Auparavant, on craignait le savant fou. Il avait des lunettes épaisses qui dissimulaient ses yeux, portait une chienne tachée aux manches, des cheveux en bataille, et tenait dans ses mains des éprouvettes remplies de liquides colorés aux vapeurs menaçantes. Ou alors il manipulait les manettes d’un ordinateur surpuissant qui pouvait tout détruire sans arrière-pensée.
Cette image a cédé le pas à celle du jeune asocial, qui projette ses anxiétés sur le monde sous la forme d’une volée de balles meurtrières. Il en tue moins d’un seul coup, c’est évident, mais il peut le faire à répétition. Quand il meurt, d'autres prennent sa place. Comme ces terroristes qui n'hésitent pas à se faire exploser dans les foules.
Le jeune forcené n’a pas de lunettes de professeur, mais il arbore une casquette noire. Il ne porte pas de chienne, mais des habits de chasse, et les éprouvettes ont été remplacées par de armes semi-automatiques achetées sur Internet ou dans des magasins peu scrupuleux.
Le savant fou, méconnu et aigri, a laissé sa place au jeune narcissique. Un Rambo ado, capable de tout détruire sur son passage.
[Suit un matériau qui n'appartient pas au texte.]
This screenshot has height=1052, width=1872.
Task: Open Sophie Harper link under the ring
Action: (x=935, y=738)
Chère amie, toi qui me lis en silence, tu seras d'accord : qu’un adolescent veuille exterminer le monde qui l’entoure, c’est parfaitement normal. C’est dans le logique des choses… Mais qu’il puisse le faire! Qu’il puisse troquer ses armes imaginaires pour de véritables mitraillettes, là on a un problème...
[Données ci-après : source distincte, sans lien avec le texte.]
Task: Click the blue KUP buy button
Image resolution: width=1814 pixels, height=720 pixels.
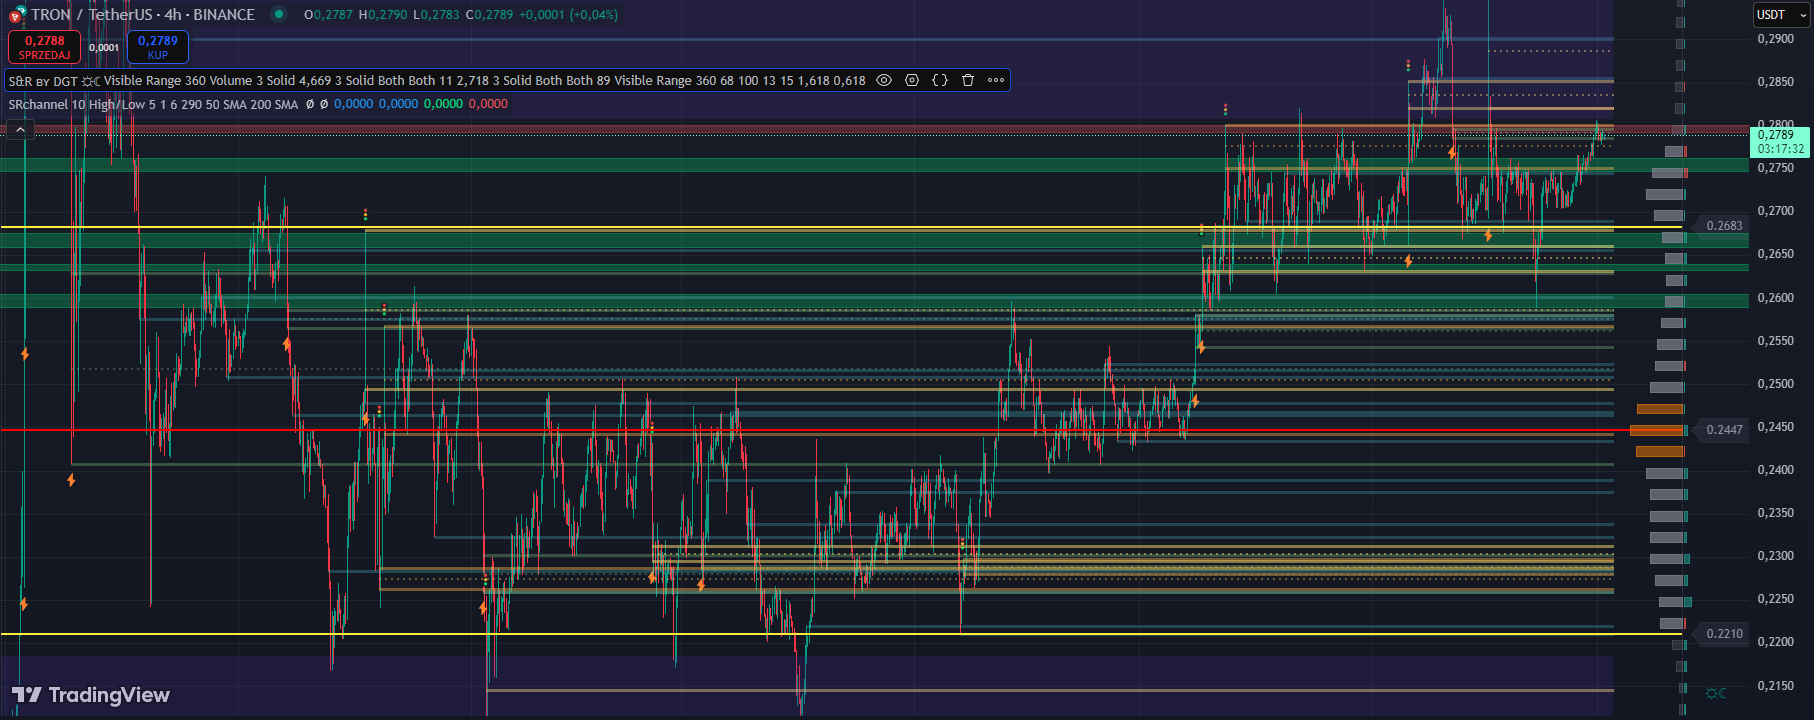Action: coord(158,47)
Et, comble de l’ironie, ce tueru-là était un étudiant en lettres. En littérature anglaise… Un des nôtres, si ça se peut! Écrire des inepties ne lui suffisait pas? Ses pièces d’un théâtre lugubre ne parvenaient plus à le réconcilier avec ses propres démons? Il aurait pu faire une carrière d’écrivain à succès, comme Stephen King, dont les pulsions meurtrières devaient être pas piquées des vers dans sa jeunesse. Il aura droit plutôt au statut de vedette. Son nom trônera quelque temps au sommet de la liste des tueurs fous les plus meurtriers. En attendant le prochain, qui voudra égaler la marque, et laisser à son tour son empreinte dans le merveilleux monde de l’éducation.
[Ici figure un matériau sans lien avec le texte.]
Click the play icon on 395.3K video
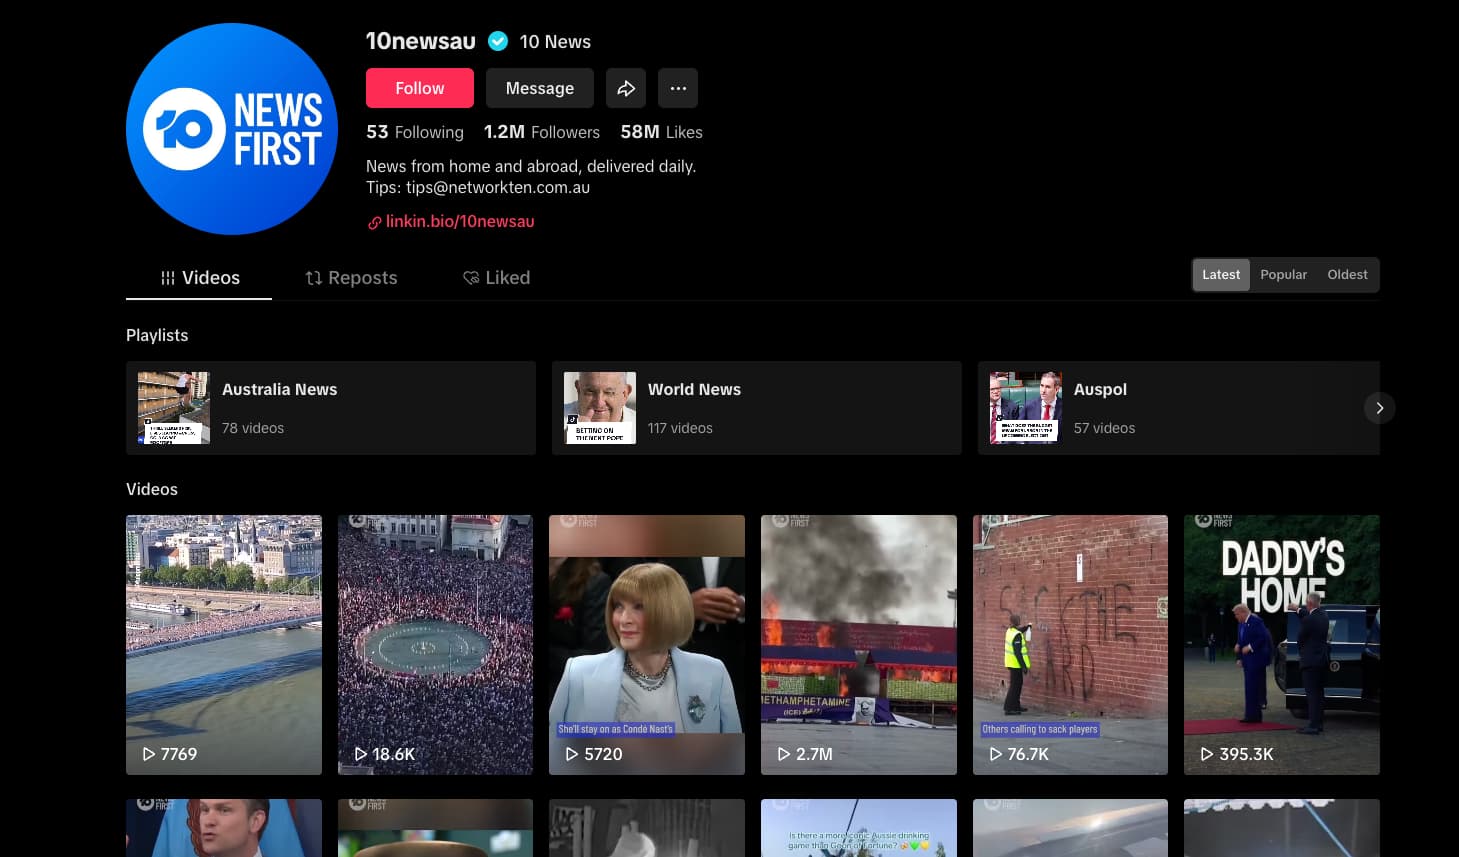Image resolution: width=1459 pixels, height=857 pixels. 1206,754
Il aurait fallu armer les classes, a déclaré le représentant.
J’imagine avec effroi une salle de classe remplie de jeunes tous armés d’un revolver. J’en vois déjà un se lever, insatisfait de la note qui lui a été attribuée, et chercher dans sa mallette son arme de poing.
Devrai-je apprendre à enseigner, l’arme à la ceinture?

Ces tueries sont épuisantes. J’écris pour ne pas penser. J’épie de mon bureau les webcams de l’université à la recherche de mouvements suspects. Je ne trouve rien. Mais ça ne veut rien dire.
Je me sens comme ce professeur de Virginia Tech qui, entendant des coups de feu dans son propre édifice, s’est barricadé dans son bureau et a ouvert son ordinateur pour vérifier ce qu’en disait CNN. Il a suivi les événements sur Internet, même si c’est lui qui était sur place. On dirait du Don DeLillo.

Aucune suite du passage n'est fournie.